Items from a data source:
start

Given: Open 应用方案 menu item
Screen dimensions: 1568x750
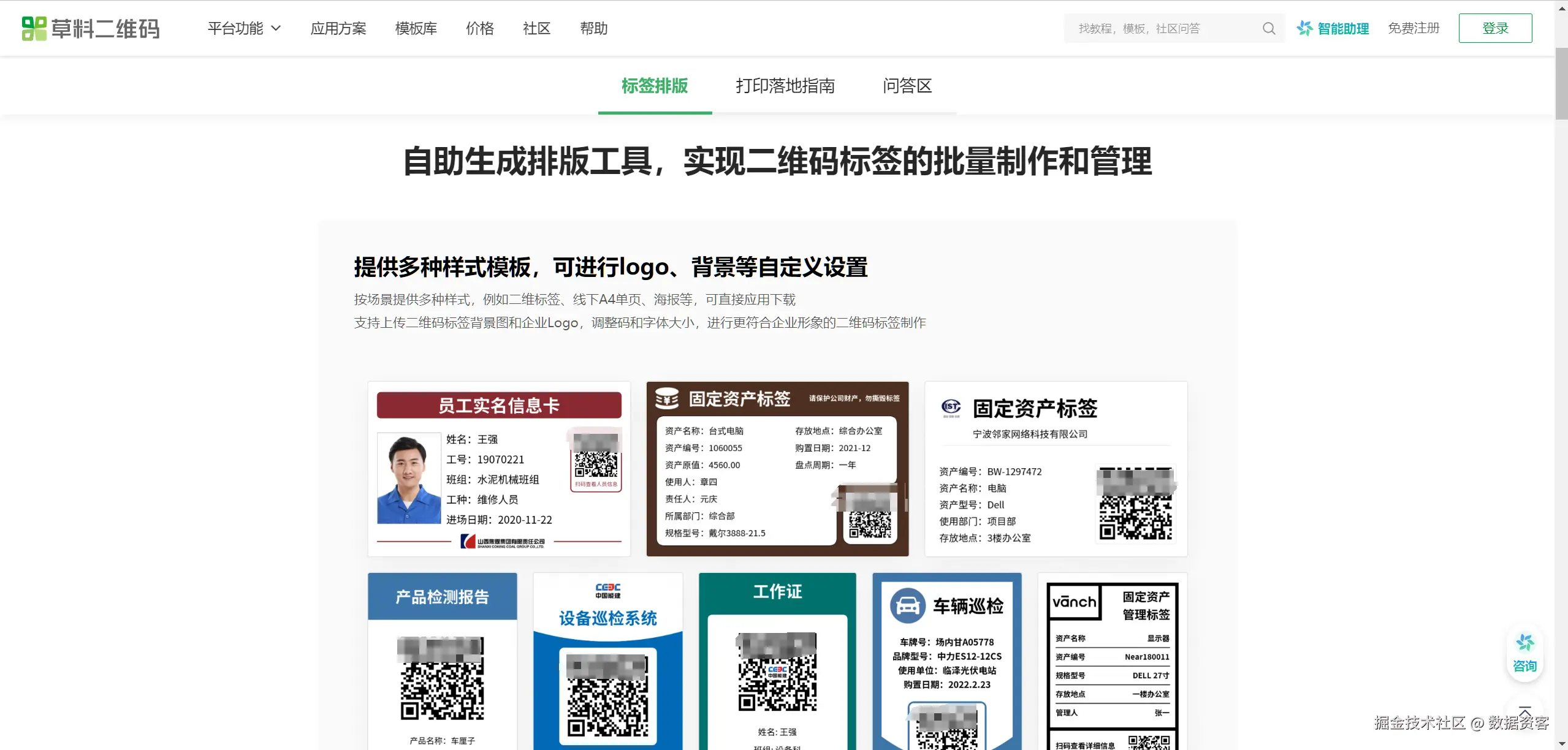Looking at the screenshot, I should [338, 28].
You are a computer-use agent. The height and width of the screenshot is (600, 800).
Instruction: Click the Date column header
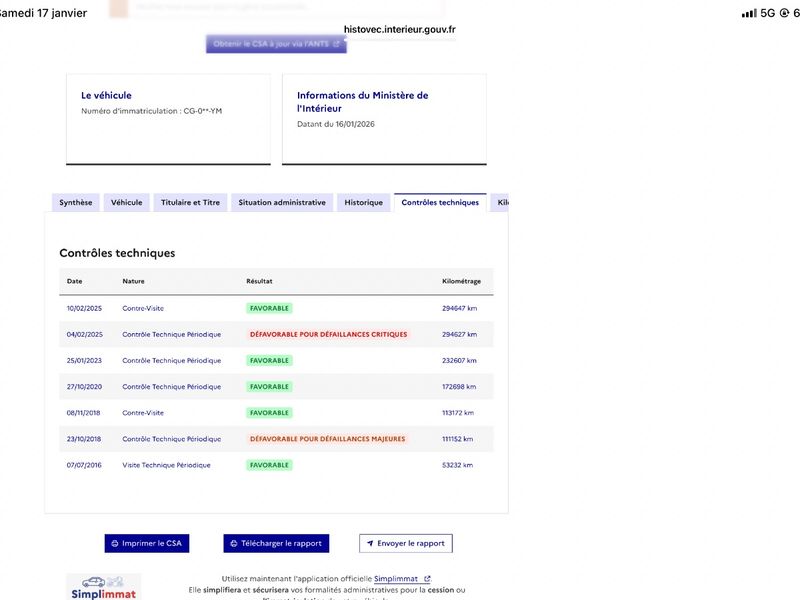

end

• What is expected:
Please rewrite the records with every "Click" changed to "Select" and nothing else altered. Leave the pictures out of your answer.

• Completed task:
Given: Open 应用方案 menu item
Screen dimensions: 1568x750
Looking at the screenshot, I should [338, 28].
You are a computer-use agent. The height and width of the screenshot is (600, 800).
Instruction: Select the Date column header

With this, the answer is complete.